REQUIREMENT A:
According to the Pihole post, how much per year would nextdns.io have cost?

QUOTED PASSAGE:
The pihole in the sky

Pihole. it‘s brilliant. It kills ads and tracking – dead. The server deploys in 5 minutes and offers an extremely reliable method of increasing privacy, reducing ads and speeding up browsing.

For a long time, I have been running uBlock Origin as a plugin on my browsers but it did not cover some Apps on my phone and also the rest of my family were not such converts to privacy.

As a centralised solution, I tried nextdns.io but we make so many queries in a month that I would have had to pay $20 per year.

Where‘s the fun in that, I thought….🤣

And so, attention turned to Pihole. With a number of Ubuntu VMs in my environment, I sacrificed one for Pihole. It was running and effective in minutes. So I sacrificed another! After this, my thoughts turned to how I could run one that is always on as my VMs at home are on Hyper-V servers and need rebooting once a month.

Cue a shower moment where I realised my second Oracle Cloud free tier has two lightweight hosts and, with the OpenCanary hosted there, I could built out a Pihole server.

REQUIREMENT B:
In the stored rows, write out verbatim everything from the line containing "What do you see at coordinates (823, 448)" up to and including the line containing "The width and height of the screenshot is (695, 411).".

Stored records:

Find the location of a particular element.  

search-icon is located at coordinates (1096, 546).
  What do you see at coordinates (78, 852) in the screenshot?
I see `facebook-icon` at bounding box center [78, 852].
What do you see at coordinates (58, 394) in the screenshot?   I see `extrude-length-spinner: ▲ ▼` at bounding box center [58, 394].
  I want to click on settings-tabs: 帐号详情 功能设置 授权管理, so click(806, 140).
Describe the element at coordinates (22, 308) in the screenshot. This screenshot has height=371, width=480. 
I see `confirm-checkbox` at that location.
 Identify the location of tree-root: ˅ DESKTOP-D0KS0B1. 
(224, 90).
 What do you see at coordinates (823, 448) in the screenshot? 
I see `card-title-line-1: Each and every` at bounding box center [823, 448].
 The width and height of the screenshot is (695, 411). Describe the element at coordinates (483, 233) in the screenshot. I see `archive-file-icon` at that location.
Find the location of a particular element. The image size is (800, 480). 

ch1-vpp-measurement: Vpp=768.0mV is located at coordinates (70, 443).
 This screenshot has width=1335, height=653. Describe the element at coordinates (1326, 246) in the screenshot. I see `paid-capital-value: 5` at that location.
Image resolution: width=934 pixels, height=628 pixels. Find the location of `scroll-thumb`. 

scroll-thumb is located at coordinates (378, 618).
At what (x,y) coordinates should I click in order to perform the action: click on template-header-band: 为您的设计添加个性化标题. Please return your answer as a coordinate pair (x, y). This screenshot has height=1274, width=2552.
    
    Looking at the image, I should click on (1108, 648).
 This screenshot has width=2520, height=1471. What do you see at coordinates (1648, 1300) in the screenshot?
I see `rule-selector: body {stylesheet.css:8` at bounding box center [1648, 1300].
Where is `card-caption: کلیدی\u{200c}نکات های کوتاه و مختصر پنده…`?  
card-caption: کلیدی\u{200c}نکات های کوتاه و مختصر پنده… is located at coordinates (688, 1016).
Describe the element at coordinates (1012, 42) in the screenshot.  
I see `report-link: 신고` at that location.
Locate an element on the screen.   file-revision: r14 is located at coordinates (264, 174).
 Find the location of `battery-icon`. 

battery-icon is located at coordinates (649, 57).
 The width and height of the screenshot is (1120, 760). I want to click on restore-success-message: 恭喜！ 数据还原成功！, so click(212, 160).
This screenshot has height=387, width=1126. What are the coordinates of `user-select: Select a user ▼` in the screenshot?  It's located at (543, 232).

OUTPUT A:
$20 per year.

OUTPUT B:
 What do you see at coordinates (823, 448) in the screenshot? 
I see `card-title-line-1: Each and every` at bounding box center [823, 448].
 The width and height of the screenshot is (695, 411). Describe the element at coordinates (483, 233) in the screenshot. I see `archive-file-icon` at that location.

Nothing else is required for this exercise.